> Aim of the exercise: Every entry must come back exactly as it was written.

> The data:
============

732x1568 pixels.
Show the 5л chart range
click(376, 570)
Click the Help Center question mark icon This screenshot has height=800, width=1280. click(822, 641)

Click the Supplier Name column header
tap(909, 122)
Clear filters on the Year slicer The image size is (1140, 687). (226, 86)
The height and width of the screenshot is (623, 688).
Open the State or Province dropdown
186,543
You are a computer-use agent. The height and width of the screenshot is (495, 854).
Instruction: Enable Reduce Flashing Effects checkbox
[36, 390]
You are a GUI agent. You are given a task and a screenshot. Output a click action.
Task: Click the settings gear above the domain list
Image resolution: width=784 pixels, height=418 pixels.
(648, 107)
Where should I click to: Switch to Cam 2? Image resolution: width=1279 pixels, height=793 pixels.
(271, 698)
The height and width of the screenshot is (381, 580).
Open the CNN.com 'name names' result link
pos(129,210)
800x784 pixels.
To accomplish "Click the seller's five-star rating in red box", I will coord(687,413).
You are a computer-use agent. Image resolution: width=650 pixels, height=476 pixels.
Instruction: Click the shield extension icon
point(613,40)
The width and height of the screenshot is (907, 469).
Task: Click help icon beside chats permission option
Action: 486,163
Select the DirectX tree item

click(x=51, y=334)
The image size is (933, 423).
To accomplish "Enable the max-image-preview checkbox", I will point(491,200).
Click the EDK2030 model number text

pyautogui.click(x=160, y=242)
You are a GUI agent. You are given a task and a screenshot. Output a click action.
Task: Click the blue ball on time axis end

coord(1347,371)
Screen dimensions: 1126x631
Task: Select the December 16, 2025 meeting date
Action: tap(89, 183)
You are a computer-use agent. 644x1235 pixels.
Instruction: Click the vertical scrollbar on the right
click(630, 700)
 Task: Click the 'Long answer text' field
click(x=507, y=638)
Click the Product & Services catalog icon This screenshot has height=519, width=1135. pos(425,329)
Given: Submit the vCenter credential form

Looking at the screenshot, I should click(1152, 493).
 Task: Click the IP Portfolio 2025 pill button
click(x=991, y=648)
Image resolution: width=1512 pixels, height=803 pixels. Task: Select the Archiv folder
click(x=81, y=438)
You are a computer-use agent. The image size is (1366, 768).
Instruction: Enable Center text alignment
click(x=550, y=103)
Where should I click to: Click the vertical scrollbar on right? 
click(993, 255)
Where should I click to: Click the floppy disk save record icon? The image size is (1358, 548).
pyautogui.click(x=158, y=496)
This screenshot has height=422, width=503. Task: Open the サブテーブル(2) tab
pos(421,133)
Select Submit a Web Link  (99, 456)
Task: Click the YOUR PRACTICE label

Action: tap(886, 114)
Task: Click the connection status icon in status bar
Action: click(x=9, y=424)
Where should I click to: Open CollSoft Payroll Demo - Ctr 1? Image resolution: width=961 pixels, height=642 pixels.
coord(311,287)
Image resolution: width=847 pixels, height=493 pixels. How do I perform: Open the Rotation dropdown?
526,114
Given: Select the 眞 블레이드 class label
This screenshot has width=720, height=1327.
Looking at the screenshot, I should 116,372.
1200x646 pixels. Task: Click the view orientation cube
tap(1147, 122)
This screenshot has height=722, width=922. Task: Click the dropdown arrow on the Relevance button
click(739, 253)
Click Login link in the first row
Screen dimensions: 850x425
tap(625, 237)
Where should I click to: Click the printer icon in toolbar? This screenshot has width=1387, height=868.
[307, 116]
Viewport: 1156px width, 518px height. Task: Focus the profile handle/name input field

============

> Response for this exercise:
732x1568 pixels.
Show the 5л chart range
click(376, 570)
Click the Help Center question mark icon This screenshot has height=800, width=1280. click(822, 641)

Click the Supplier Name column header
tap(909, 122)
Clear filters on the Year slicer The image size is (1140, 687). (226, 86)
The height and width of the screenshot is (623, 688).
Open the State or Province dropdown
186,543
You are a computer-use agent. The height and width of the screenshot is (495, 854).
Instruction: Enable Reduce Flashing Effects checkbox
[36, 390]
You are a GUI agent. You are given a task and a screenshot. Output a click action.
Task: Click the settings gear above the domain list
Image resolution: width=784 pixels, height=418 pixels.
(648, 107)
Where should I click to: Switch to Cam 2? Image resolution: width=1279 pixels, height=793 pixels.
(271, 698)
The height and width of the screenshot is (381, 580).
Open the CNN.com 'name names' result link
pos(129,210)
800x784 pixels.
To accomplish "Click the seller's five-star rating in red box", I will coord(687,413).
You are a computer-use agent. Image resolution: width=650 pixels, height=476 pixels.
Instruction: Click the shield extension icon
point(613,40)
The width and height of the screenshot is (907, 469).
Task: Click help icon beside chats permission option
Action: 486,163
Select the DirectX tree item

click(x=51, y=334)
The image size is (933, 423).
To accomplish "Enable the max-image-preview checkbox", I will point(491,200).
Click the EDK2030 model number text

pyautogui.click(x=160, y=242)
You are a GUI agent. You are given a task and a screenshot. Output a click action.
Task: Click the blue ball on time axis end

coord(1347,371)
Screen dimensions: 1126x631
Task: Select the December 16, 2025 meeting date
Action: tap(89, 183)
You are a computer-use agent. 644x1235 pixels.
Instruction: Click the vertical scrollbar on the right
click(630, 700)
 Task: Click the 'Long answer text' field
click(x=507, y=638)
Click the Product & Services catalog icon This screenshot has height=519, width=1135. pos(425,329)
Given: Submit the vCenter credential form

Looking at the screenshot, I should click(1152, 493).
 Task: Click the IP Portfolio 2025 pill button
click(x=991, y=648)
Image resolution: width=1512 pixels, height=803 pixels. Task: Select the Archiv folder
click(x=81, y=438)
You are a computer-use agent. The image size is (1366, 768).
Instruction: Enable Center text alignment
click(x=550, y=103)
Where should I click to: Click the vertical scrollbar on right? 
click(993, 255)
Where should I click to: Click the floppy disk save record icon? The image size is (1358, 548).
pyautogui.click(x=158, y=496)
This screenshot has height=422, width=503. Task: Open the サブテーブル(2) tab
pos(421,133)
Select Submit a Web Link  (99, 456)
Task: Click the YOUR PRACTICE label

Action: tap(886, 114)
Task: Click the connection status icon in status bar
Action: click(x=9, y=424)
Where should I click to: Open CollSoft Payroll Demo - Ctr 1? Image resolution: width=961 pixels, height=642 pixels.
coord(311,287)
Image resolution: width=847 pixels, height=493 pixels. How do I perform: Open the Rotation dropdown?
526,114
Given: Select the 眞 블레이드 class label
This screenshot has width=720, height=1327.
Looking at the screenshot, I should 116,372.
1200x646 pixels. Task: Click the view orientation cube
tap(1147, 122)
This screenshot has height=722, width=922. Task: Click the dropdown arrow on the Relevance button
click(739, 253)
Click Login link in the first row
Screen dimensions: 850x425
tap(625, 237)
Where should I click to: Click the printer icon in toolbar? This screenshot has width=1387, height=868.
[307, 116]
Viewport: 1156px width, 518px height. Task: Focus the profile handle/name input field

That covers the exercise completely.